* Information *
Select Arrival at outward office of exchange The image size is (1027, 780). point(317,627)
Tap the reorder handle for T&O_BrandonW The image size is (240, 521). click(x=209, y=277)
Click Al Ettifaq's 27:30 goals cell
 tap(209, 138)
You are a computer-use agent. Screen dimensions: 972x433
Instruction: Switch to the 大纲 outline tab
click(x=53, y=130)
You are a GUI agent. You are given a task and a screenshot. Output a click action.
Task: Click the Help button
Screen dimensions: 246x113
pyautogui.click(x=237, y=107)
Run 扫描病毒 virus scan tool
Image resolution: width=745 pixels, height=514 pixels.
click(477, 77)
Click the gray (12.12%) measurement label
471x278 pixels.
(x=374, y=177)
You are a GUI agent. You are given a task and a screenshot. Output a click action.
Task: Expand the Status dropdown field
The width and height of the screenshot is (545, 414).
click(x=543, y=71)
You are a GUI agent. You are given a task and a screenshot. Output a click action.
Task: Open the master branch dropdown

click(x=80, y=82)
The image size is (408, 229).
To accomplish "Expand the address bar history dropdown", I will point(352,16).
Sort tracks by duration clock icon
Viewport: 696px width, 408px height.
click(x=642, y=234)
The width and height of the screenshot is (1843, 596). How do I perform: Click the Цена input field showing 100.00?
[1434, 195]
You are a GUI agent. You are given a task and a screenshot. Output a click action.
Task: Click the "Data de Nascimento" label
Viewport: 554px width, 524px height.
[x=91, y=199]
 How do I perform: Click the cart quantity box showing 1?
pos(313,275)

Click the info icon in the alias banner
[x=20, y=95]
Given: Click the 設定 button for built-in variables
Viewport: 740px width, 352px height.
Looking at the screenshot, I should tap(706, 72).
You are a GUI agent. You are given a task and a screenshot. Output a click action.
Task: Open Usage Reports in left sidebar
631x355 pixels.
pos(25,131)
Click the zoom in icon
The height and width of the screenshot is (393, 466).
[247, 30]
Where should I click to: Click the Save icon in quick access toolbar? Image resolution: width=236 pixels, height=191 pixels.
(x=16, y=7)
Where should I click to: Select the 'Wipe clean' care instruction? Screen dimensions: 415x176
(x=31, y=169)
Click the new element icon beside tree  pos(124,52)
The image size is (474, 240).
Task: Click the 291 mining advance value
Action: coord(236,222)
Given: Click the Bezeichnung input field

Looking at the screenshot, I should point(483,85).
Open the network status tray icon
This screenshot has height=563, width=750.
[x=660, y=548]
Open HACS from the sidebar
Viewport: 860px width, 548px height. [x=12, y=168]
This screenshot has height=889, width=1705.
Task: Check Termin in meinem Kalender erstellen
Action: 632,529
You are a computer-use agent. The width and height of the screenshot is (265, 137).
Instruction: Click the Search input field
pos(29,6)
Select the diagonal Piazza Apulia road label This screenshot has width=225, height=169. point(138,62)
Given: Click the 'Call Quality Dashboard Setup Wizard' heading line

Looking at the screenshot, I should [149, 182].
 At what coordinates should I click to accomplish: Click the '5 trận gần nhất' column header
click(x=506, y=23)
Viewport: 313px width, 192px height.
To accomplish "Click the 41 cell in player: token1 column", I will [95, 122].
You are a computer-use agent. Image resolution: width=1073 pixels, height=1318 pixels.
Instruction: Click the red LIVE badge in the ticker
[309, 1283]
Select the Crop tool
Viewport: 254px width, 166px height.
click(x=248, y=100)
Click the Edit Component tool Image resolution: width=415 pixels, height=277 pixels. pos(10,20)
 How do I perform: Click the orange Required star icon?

* Exercise *
Retype the data exactly as given.

* Result of the exercise *
Select Arrival at outward office of exchange The image size is (1027, 780). point(317,627)
Tap the reorder handle for T&O_BrandonW The image size is (240, 521). click(x=209, y=277)
Click Al Ettifaq's 27:30 goals cell
 tap(209, 138)
You are a computer-use agent. Screen dimensions: 972x433
Instruction: Switch to the 大纲 outline tab
click(x=53, y=130)
You are a GUI agent. You are given a task and a screenshot. Output a click action.
Task: Click the Help button
Screen dimensions: 246x113
pyautogui.click(x=237, y=107)
Run 扫描病毒 virus scan tool
Image resolution: width=745 pixels, height=514 pixels.
click(477, 77)
Click the gray (12.12%) measurement label
471x278 pixels.
(x=374, y=177)
You are a GUI agent. You are given a task and a screenshot. Output a click action.
Task: Expand the Status dropdown field
The width and height of the screenshot is (545, 414).
click(x=543, y=71)
You are a GUI agent. You are given a task and a screenshot. Output a click action.
Task: Open the master branch dropdown

click(x=80, y=82)
The image size is (408, 229).
To accomplish "Expand the address bar history dropdown", I will point(352,16).
Sort tracks by duration clock icon
Viewport: 696px width, 408px height.
click(x=642, y=234)
The width and height of the screenshot is (1843, 596). How do I perform: Click the Цена input field showing 100.00?
[1434, 195]
You are a GUI agent. You are given a task and a screenshot. Output a click action.
Task: Click the "Data de Nascimento" label
Viewport: 554px width, 524px height.
[x=91, y=199]
 How do I perform: Click the cart quantity box showing 1?
pos(313,275)

Click the info icon in the alias banner
[x=20, y=95]
Given: Click the 設定 button for built-in variables
Viewport: 740px width, 352px height.
Looking at the screenshot, I should tap(706, 72).
You are a GUI agent. You are given a task and a screenshot. Output a click action.
Task: Open Usage Reports in left sidebar
631x355 pixels.
pos(25,131)
Click the zoom in icon
The height and width of the screenshot is (393, 466).
[247, 30]
Where should I click to: Click the Save icon in quick access toolbar? Image resolution: width=236 pixels, height=191 pixels.
(x=16, y=7)
Where should I click to: Select the 'Wipe clean' care instruction? Screen dimensions: 415x176
(x=31, y=169)
Click the new element icon beside tree  pos(124,52)
The image size is (474, 240).
Task: Click the 291 mining advance value
Action: coord(236,222)
Given: Click the Bezeichnung input field

Looking at the screenshot, I should point(483,85).
Open the network status tray icon
This screenshot has height=563, width=750.
[x=660, y=548]
Open HACS from the sidebar
Viewport: 860px width, 548px height. [x=12, y=168]
This screenshot has height=889, width=1705.
Task: Check Termin in meinem Kalender erstellen
Action: 632,529
You are a computer-use agent. The width and height of the screenshot is (265, 137).
Instruction: Click the Search input field
pos(29,6)
Select the diagonal Piazza Apulia road label This screenshot has width=225, height=169. point(138,62)
Given: Click the 'Call Quality Dashboard Setup Wizard' heading line

Looking at the screenshot, I should [149, 182].
 At what coordinates should I click to accomplish: Click the '5 trận gần nhất' column header
click(x=506, y=23)
Viewport: 313px width, 192px height.
To accomplish "Click the 41 cell in player: token1 column", I will [95, 122].
You are a computer-use agent. Image resolution: width=1073 pixels, height=1318 pixels.
Instruction: Click the red LIVE badge in the ticker
[309, 1283]
Select the Crop tool
Viewport: 254px width, 166px height.
click(x=248, y=100)
Click the Edit Component tool Image resolution: width=415 pixels, height=277 pixels. pos(10,20)
 How do I perform: Click the orange Required star icon?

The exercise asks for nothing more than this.